That evidence does not really exist here. Other than the one instance in 2006, there is nothing to suggest that annual compensation decisions for employees like Ms. Geiger were made at the national level. There is not even a suggestion that the regional managers consulted each other on some level about such decisions. The record the parties have made on the motion to compel does not suggest that there has ever been an allegation that Pfizer has refused to accommodate individuals with disabilities in any other region of the country, or that it has retaliated against such persons once they formally complained about discrimination. In short, there is no reason to believe that information about employees in other regions will shed light on the motive or intent behind the decisions that affected Ms. Geiger. Since she has already been provided with information about similar employees within her region for a period of six years (2002-2007), she should have enough information to make her case through this type of evidence if it supports her claims of discrimination and retaliation.

V.

For the foregoing reasons, the plaintiff's motion to compel discovery (#55) is denied.

Any party may, within ten (10) days after this Order is filed, file and serve on the opposing party a motion for reconsideration by a District Judge. 28 U.S.C. § 636(b)(1)(A), Rule 72(a), Fed.R.Civ.P.; Eastern Division Order No. 91-3, pt. I., F., 5. The motion must specifically designate the order or part in question and the basis for any objection. Responses to objections are due ten days after objections are filed and replies by the objecting party are due seven days thereafter. The District Judge, upon consideration of the motion, shall set aside any part of this Order found to be clearly erroneous or contrary to law.

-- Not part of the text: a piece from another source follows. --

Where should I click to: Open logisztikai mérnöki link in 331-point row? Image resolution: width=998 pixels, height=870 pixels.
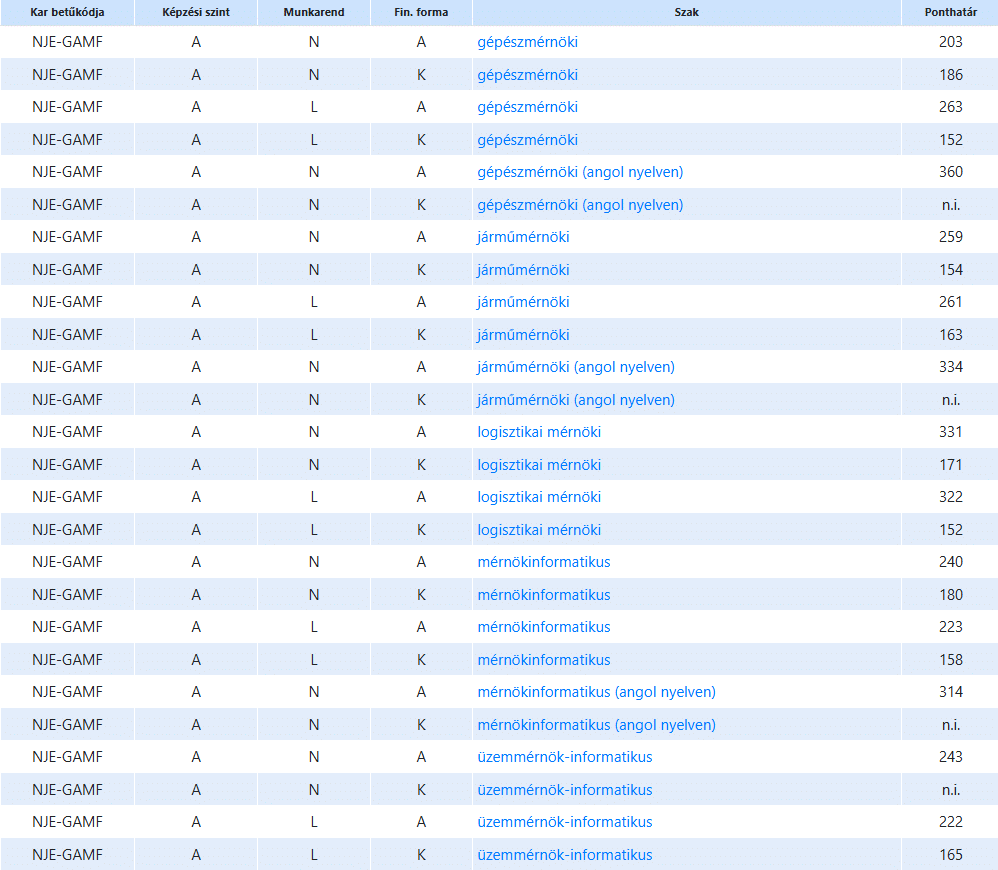539,432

This order is in full force and effect, notwithstanding the filing of any objections, unless stayed by the Magistrate Judge or District Judge. S.D. Ohio L.R. 72.4.


Summaries of

Geiger v. Pfizer, Inc.

United States District Court, S.D. Ohio, Eastern Division
Jun 6, 2008
Case No. 2:06-cv-0636 (S.D. Ohio Jun. 6, 2008)
Case details for

Geiger v. Pfizer, Inc.

Case Details

Full title:Chris Geiger, Plaintiff, v. Pfizer, Inc., Defendant

Court:United States District Court, S.D. Ohio, Eastern Division

Date published: Jun 6, 2008

Citations

Case No. 2:06-cv-0636 (S.D. Ohio Jun. 6, 2008)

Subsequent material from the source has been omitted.